◆ Exercise input:
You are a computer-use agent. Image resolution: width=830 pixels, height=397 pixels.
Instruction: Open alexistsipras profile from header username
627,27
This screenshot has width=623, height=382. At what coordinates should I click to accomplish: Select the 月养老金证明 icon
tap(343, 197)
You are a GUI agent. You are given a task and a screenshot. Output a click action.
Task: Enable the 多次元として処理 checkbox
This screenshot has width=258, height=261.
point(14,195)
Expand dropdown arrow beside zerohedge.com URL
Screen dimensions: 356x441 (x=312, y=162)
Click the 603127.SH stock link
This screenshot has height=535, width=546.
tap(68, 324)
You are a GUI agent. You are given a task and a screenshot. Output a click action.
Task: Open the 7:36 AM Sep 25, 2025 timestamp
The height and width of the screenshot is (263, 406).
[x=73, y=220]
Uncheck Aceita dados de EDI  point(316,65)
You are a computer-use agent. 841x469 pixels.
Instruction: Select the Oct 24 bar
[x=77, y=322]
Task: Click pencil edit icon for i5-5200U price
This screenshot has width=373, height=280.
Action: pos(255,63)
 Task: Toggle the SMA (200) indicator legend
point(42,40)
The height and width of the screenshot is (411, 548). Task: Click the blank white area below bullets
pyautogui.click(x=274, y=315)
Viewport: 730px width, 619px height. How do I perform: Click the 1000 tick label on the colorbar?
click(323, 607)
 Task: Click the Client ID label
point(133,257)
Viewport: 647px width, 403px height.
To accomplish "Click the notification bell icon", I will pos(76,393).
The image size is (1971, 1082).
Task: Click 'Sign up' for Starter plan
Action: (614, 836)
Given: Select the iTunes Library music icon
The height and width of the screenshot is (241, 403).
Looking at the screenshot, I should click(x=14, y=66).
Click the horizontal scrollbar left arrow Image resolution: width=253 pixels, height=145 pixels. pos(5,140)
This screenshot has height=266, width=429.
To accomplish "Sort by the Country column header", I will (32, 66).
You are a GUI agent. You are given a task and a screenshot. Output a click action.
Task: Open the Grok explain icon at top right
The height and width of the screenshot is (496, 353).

◆ Activity:
Word for word, write out every record in the listing.

◆ Solved problem:
You are a computer-use agent. Image resolution: width=830 pixels, height=397 pixels.
Instruction: Open alexistsipras profile from header username
627,27
This screenshot has width=623, height=382. At what coordinates should I click to accomplish: Select the 月养老金证明 icon
tap(343, 197)
You are a GUI agent. You are given a task and a screenshot. Output a click action.
Task: Enable the 多次元として処理 checkbox
This screenshot has width=258, height=261.
point(14,195)
Expand dropdown arrow beside zerohedge.com URL
Screen dimensions: 356x441 (x=312, y=162)
Click the 603127.SH stock link
This screenshot has height=535, width=546.
tap(68, 324)
You are a GUI agent. You are given a task and a screenshot. Output a click action.
Task: Open the 7:36 AM Sep 25, 2025 timestamp
The height and width of the screenshot is (263, 406).
[x=73, y=220]
Uncheck Aceita dados de EDI  point(316,65)
You are a computer-use agent. 841x469 pixels.
Instruction: Select the Oct 24 bar
[x=77, y=322]
Task: Click pencil edit icon for i5-5200U price
This screenshot has width=373, height=280.
Action: pos(255,63)
 Task: Toggle the SMA (200) indicator legend
point(42,40)
The height and width of the screenshot is (411, 548). Task: Click the blank white area below bullets
pyautogui.click(x=274, y=315)
Viewport: 730px width, 619px height. How do I perform: Click the 1000 tick label on the colorbar?
click(323, 607)
 Task: Click the Client ID label
point(133,257)
Viewport: 647px width, 403px height.
To accomplish "Click the notification bell icon", I will pos(76,393).
The image size is (1971, 1082).
Task: Click 'Sign up' for Starter plan
Action: (614, 836)
Given: Select the iTunes Library music icon
The height and width of the screenshot is (241, 403).
Looking at the screenshot, I should click(x=14, y=66).
Click the horizontal scrollbar left arrow Image resolution: width=253 pixels, height=145 pixels. pos(5,140)
This screenshot has height=266, width=429.
To accomplish "Sort by the Country column header", I will (32, 66).
You are a GUI agent. You are given a task and a screenshot. Output a click action.
Task: Open the Grok explain icon at top right
The height and width of the screenshot is (496, 353).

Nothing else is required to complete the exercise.